Der große Seher des 20. Jahrhunderts

„Wirkliche Wiedergeburt ist das Sterben des Egos in das

absolute Bewusstsein. Mein Körper stirbt, meine Seele stirbt,

aber nicht mein Geist!“

Nur wenige Wochen vor dem Tode Ramanas wurde im südindischen Dorf Tannirpalli von den Franzosen Jules Monchanin (Diözesanpriester) und dem Benediktiner Henri Le Saux O.S.B. der „Sat-Chit-Ananda-Ashram“ Shantivanam (Wald des Friedens) gegründet, dessen Leitung der Mönch & Mystiker Dom Bede Griffiths im September 1968 bis zu seinem Tod am 13. Mai 1993 übernahm.

Der aus Belgien stammende Jesuitenpater Professor Dr. Dr. Michael Anthony Windey (1921 - 2009), der bereits seit 1946 in Indien wirkte und lebte, war mit Mahatma Gandhi befreundet und hatte Ramana Maharshi noch persönlich erlebt. Mit Pater Windey waren wir sehr eng verbunden. Einer der großen stillen Meister des 20. Jahrhunderts.

Weltweit als der „Weise vom Arunachala“, dem heiligen Berg Süd-Indiens verehrt, erreichte Ramana eine Tiefe der Erkenntnis und der religiösen Erfahrung, die seine spirituellen Unterweisungen zu einem unschätzbaren Wert für Menschen aller religiösen Bekenntnisse und philosophischen Richtungen macht. Man gab ihm den Beinamen „Maharshi“, großer Heiliger (Sanskrit: maha = groß, rishi = Seher, Heiliger).

*ANGEZEIGTE DATEN*:
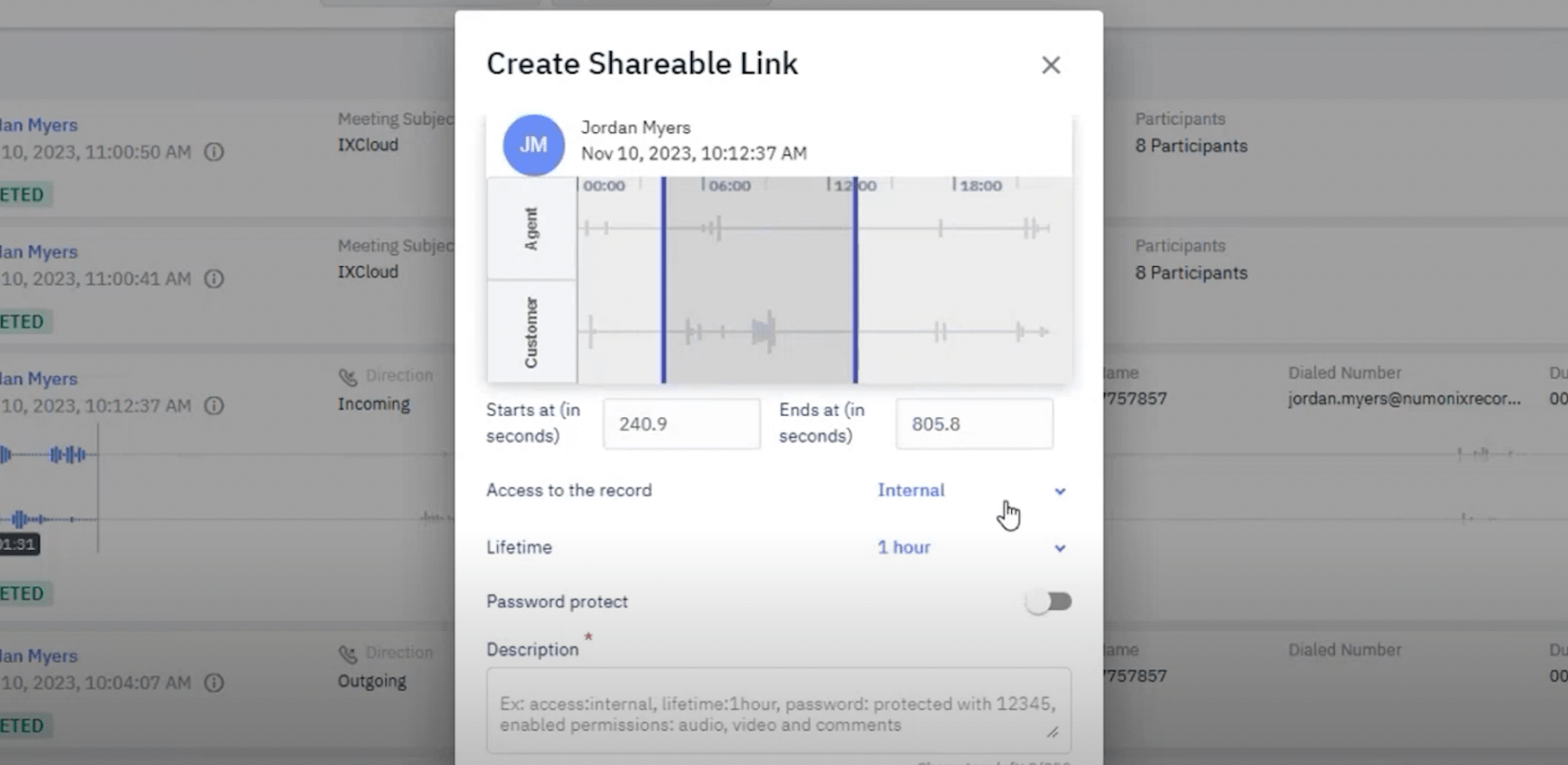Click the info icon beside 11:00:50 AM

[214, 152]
--
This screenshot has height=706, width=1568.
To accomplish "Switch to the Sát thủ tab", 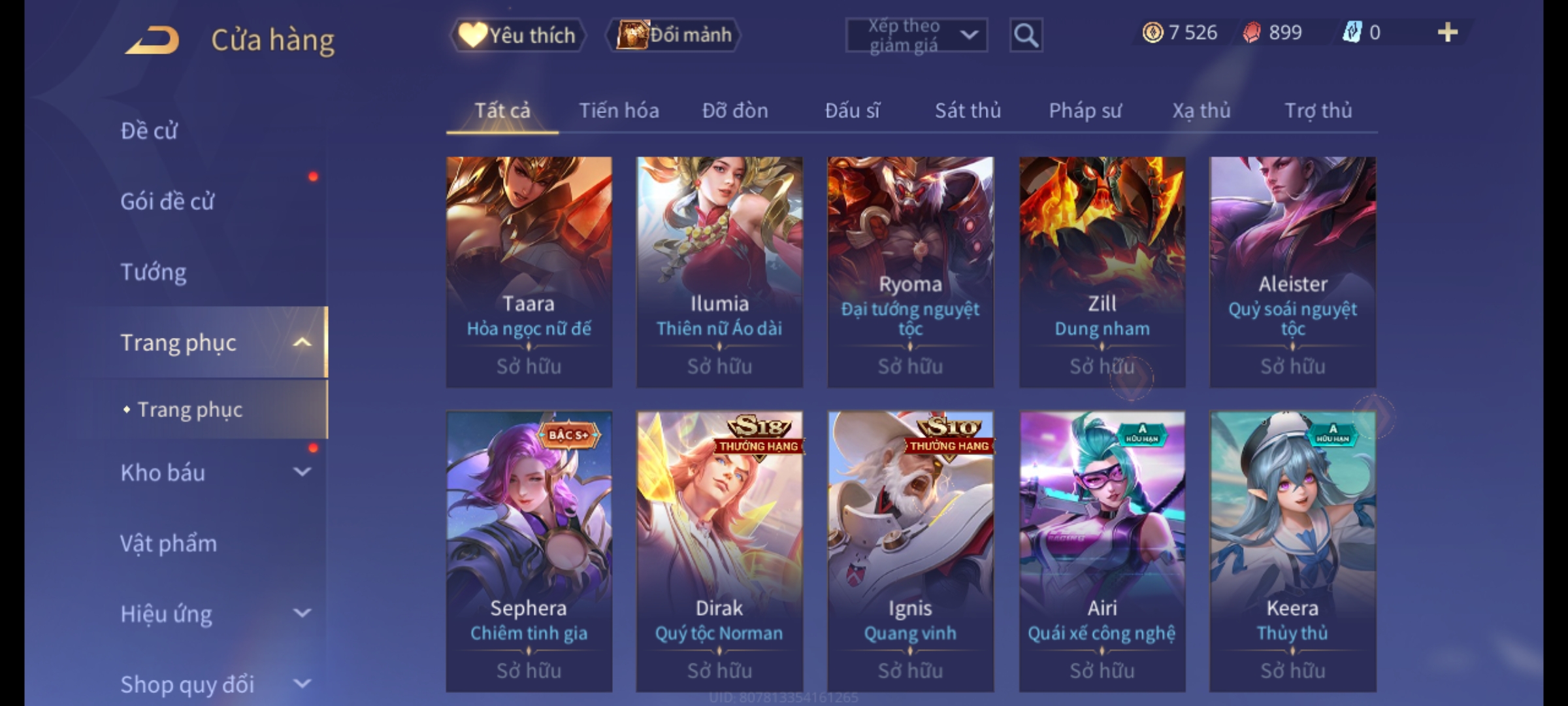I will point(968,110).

*AUFGABENSTELLUNG*: Bitte aktualisiere den Abschnitt des Artikels, der mit „Der aus Belgien“ beginnt und mit „rishi = Seher, Heiliger).“ endet, und gib ihn wieder. Ersetze darin „Jesuitenpater“ durch „Ordenspriester“.

*GELÖSTE AUFGABE*:
Der aus Belgien stammende Ordenspriester Professor Dr. Dr. Michael Anthony Windey (1921 - 2009), der bereits seit 1946 in Indien wirkte und lebte, war mit Mahatma Gandhi befreundet und hatte Ramana Maharshi noch persönlich erlebt. Mit Pater Windey waren wir sehr eng verbunden. Einer der großen stillen Meister des 20. Jahrhunderts.

Weltweit als der „Weise vom Arunachala“, dem heiligen Berg Süd-Indiens verehrt, erreichte Ramana eine Tiefe der Erkenntnis und der religiösen Erfahrung, die seine spirituellen Unterweisungen zu einem unschätzbaren Wert für Menschen aller religiösen Bekenntnisse und philosophischen Richtungen macht. Man gab ihm den Beinamen „Maharshi“, großer Heiliger (Sanskrit: maha = groß, rishi = Seher, Heiliger).